Is the C# Lazy class a proxy?
Lazy<T> from the .NET base class library implements the virtual proxy concept for lazy initialization. It defers creation of the wrapped object until the Value property is first accessed, then caches the result. While it doesn't implement the same interface as the wrapped object (it wraps via a generic container rather than interface sharing), it embodies the same lazy-loading principle that virtual proxies use. For cases where you need interface-level transparency, a custom virtual proxy is the better choice.

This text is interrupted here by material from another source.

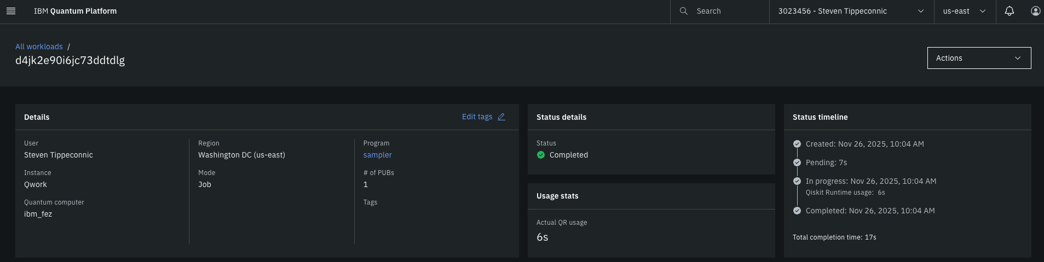
Task: Click the search magnifier icon
Action: coord(683,11)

Wrapping Up the Proxy Design Pattern in C#
The proxy design pattern in C# is a versatile structural pattern that gives you fine-grained control over object access. Whether you're deferring expensive initialization with virtual proxies, centralizing access control with protection proxies, eliminating redundant work with caching proxies, or abstracting remote communication, the pattern provides a clean separation between access control logic and core business behavior.
The pattern integrates naturally with .NET's dependency injection system. Register your proxy as the interface implementation, let the container handle the wiring, and your consuming code stays unaware of the proxy layer.
Start by identifying places in your codebase where you're creating expensive objects that might not be used, duplicating authorization checks, or making redundant calls to external systems. Keep each proxy focused on a single concern, use thread-safe collections when state is involved, and leverage the DI container to wire everything up cleanly.